An Australian banknote firm partly owned by the country’s central bank used agents who were willing to pay bribes and supply prostitutes to foreign officials to win supply contracts, reports said yesterday.
Securency International, which produces polymer banknotes, is being investigated by the Australian Federal Police over whether its agents paid kickbacks to foreign government officials.
Police did not specify the countries involved, but they are believed to include Nigeria, Malaysia and Vietnam.
“We treat foreign bribe matters extremely seriously,” a police spokeswoman said, adding that she was unable to discuss ongoing investigations.
The latest allegations come from an unnamed witness to the police probe, a former employee of Securency, who told journalists he kept a diary of instances of apparent misconduct.

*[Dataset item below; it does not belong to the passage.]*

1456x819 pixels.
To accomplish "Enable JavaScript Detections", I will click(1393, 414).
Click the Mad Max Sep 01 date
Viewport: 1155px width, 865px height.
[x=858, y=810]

On one occasion in 2007, a middleman hired by Securency told him he was going to bribe a central bank governor from an unnamed Asian country.
The following year the witness said a Securency colleague told him the company paid very high commissions to middlemen in Nigeria to ensure a contract to produce the country’s polymer banknotes.
In another incident, a senior Securency manager told him to organize a female Asian “bodyguard,” understood as a prostitute, for the deputy governor of a foreign central bank next time he visited Melbourne.
“He was suggesting I might like to procure a prostitute for one of the central bank officials on his visit to Melbourne,” the witness told ABC Television’s Four Corners program.
Securency is half-owned by the Reserve Bank of Australia.
Opposition leader and former Malaysian deputy prime minister Anwar Ibrahim told Four Corners the alleged corruption was “difficult for me to comprehend.”